▶ _THE EXERCISE_:
Convert every line of the entries below into a Markdown table with the columns "Row" and "Entry line," assigning each line a sequential row number and omitting blank lines.

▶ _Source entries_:

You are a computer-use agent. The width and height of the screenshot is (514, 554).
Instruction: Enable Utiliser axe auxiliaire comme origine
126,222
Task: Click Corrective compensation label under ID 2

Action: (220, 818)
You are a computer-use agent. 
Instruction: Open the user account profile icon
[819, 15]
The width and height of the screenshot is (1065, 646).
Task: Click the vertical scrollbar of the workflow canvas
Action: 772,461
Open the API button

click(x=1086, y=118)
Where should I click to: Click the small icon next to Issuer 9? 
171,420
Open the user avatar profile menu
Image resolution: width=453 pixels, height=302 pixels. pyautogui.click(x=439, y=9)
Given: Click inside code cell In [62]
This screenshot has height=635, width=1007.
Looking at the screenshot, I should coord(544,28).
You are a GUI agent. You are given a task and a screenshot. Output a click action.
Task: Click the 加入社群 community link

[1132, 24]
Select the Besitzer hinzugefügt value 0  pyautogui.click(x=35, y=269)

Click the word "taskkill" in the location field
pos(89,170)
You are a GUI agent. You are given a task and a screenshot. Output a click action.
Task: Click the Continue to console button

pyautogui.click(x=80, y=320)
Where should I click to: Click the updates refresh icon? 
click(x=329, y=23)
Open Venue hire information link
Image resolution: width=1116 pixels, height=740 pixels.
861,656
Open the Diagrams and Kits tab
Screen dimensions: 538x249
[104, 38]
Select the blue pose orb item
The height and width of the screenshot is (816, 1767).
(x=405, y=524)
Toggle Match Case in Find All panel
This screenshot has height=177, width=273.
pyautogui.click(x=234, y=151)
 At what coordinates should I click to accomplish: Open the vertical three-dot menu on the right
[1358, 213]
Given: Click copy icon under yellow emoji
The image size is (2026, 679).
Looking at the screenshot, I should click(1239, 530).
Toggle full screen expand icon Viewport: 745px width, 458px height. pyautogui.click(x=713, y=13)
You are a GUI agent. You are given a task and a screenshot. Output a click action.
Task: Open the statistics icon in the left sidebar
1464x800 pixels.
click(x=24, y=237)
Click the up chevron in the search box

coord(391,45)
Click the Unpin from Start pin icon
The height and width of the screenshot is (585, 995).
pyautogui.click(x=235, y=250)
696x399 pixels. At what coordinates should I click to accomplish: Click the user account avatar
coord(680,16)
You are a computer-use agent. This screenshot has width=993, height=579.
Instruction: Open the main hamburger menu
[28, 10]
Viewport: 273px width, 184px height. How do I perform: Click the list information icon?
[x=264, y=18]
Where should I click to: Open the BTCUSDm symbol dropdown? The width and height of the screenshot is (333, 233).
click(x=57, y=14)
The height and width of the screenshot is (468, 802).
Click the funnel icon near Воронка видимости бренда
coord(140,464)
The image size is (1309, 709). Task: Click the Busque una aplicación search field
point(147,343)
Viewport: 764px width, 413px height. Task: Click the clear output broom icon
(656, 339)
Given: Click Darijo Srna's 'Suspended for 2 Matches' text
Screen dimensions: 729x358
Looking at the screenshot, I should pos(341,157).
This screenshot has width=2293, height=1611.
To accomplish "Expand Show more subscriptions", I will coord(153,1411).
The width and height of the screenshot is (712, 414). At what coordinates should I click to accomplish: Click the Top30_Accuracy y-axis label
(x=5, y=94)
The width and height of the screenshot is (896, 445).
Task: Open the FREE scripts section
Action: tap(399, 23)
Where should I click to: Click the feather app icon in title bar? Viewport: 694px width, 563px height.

▶ _WORKED ANSWER_:
| Row | Entry line |
|---|---|
| 1 | You are a computer-use agent. The width and height of the screenshot is (514, 554). |
| 2 | Instruction: Enable Utiliser axe auxiliaire comme origine |
| 3 | 126,222 |
| 4 | Task: Click Corrective compensation label under ID 2 |
| 5 | Action: (220, 818) |
| 6 | You are a computer-use agent.  |
| 7 | Instruction: Open the user account profile icon |
| 8 | [819, 15] |
| 9 | The width and height of the screenshot is (1065, 646). |
| 10 | Task: Click the vertical scrollbar of the workflow canvas |
| 11 | Action: 772,461 |
| 12 | Open the API button |
| 13 | click(x=1086, y=118) |
| 14 | Where should I click to: Click the small icon next to Issuer 9?  |
| 15 | 171,420 |
| 16 | Open the user avatar profile menu |
| 17 | Image resolution: width=453 pixels, height=302 pixels. pyautogui.click(x=439, y=9) |
| 18 | Given: Click inside code cell In [62] |
| 19 | This screenshot has height=635, width=1007. |
| 20 | Looking at the screenshot, I should coord(544,28). |
| 21 | You are a GUI agent. You are given a task and a screenshot. Output a click action. |
| 22 | Task: Click the 加入社群 community link |
| 23 | [1132, 24] |
| 24 | Select the Besitzer hinzugefügt value 0  pyautogui.click(x=35, y=269) |
| 25 | Click the word "taskkill" in the location field |
| 26 | pos(89,170) |
| 27 | You are a GUI agent. You are given a task and a screenshot. Output a click action. |
| 28 | Task: Click the Continue to console button |
| 29 | pyautogui.click(x=80, y=320) |
| 30 | Where should I click to: Click the updates refresh icon?  |
| 31 | click(x=329, y=23) |
| 32 | Open Venue hire information link |
| 33 | Image resolution: width=1116 pixels, height=740 pixels. |
| 34 | 861,656 |
| 35 | Open the Diagrams and Kits tab |
| 36 | Screen dimensions: 538x249 |
| 37 | [104, 38] |
| 38 | Select the blue pose orb item |
| 39 | The height and width of the screenshot is (816, 1767). |
| 40 | (x=405, y=524) |
| 41 | Toggle Match Case in Find All panel |
| 42 | This screenshot has height=177, width=273. |
| 43 | pyautogui.click(x=234, y=151) |
| 44 |  At what coordinates should I click to accomplish: Open the vertical three-dot menu on the right |
| 45 | [1358, 213] |
| 46 | Given: Click copy icon under yellow emoji |
| 47 | The image size is (2026, 679). |
| 48 | Looking at the screenshot, I should click(1239, 530). |
| 49 | Toggle full screen expand icon Viewport: 745px width, 458px height. pyautogui.click(x=713, y=13) |
| 50 | You are a GUI agent. You are given a task and a screenshot. Output a click action. |
| 51 | Task: Open the statistics icon in the left sidebar |
| 52 | 1464x800 pixels. |
| 53 | click(x=24, y=237) |
| 54 | Click the up chevron in the search box |
| 55 | coord(391,45) |
| 56 | Click the Unpin from Start pin icon |
| 57 | The height and width of the screenshot is (585, 995). |
| 58 | pyautogui.click(x=235, y=250) |
| 59 | 696x399 pixels. At what coordinates should I click to accomplish: Click the user account avatar |
| 60 | coord(680,16) |
| 61 | You are a computer-use agent. This screenshot has width=993, height=579. |
| 62 | Instruction: Open the main hamburger menu |
| 63 | [28, 10] |
| 64 | Viewport: 273px width, 184px height. How do I perform: Click the list information icon? |
| 65 | [x=264, y=18] |
| 66 | Where should I click to: Open the BTCUSDm symbol dropdown? The width and height of the screenshot is (333, 233). |
| 67 | click(x=57, y=14) |
| 68 | The height and width of the screenshot is (468, 802). |
| 69 | Click the funnel icon near Воронка видимости бренда |
| 70 | coord(140,464) |
| 71 | The image size is (1309, 709). Task: Click the Busque una aplicación search field |
| 72 | point(147,343) |
| 73 | Viewport: 764px width, 413px height. Task: Click the clear output broom icon |
| 74 | (656, 339) |
| 75 | Given: Click Darijo Srna's 'Suspended for 2 Matches' text |
| 76 | Screen dimensions: 729x358 |
| 77 | Looking at the screenshot, I should pos(341,157). |
| 78 | This screenshot has width=2293, height=1611. |
| 79 | To accomplish "Expand Show more subscriptions", I will coord(153,1411). |
| 80 | The width and height of the screenshot is (712, 414). At what coordinates should I click to accomplish: Click the Top30_Accuracy y-axis label |
| 81 | (x=5, y=94) |
| 82 | The width and height of the screenshot is (896, 445). |
| 83 | Task: Open the FREE scripts section |
| 84 | Action: tap(399, 23) |
| 85 | Where should I click to: Click the feather app icon in title bar? Viewport: 694px width, 563px height. |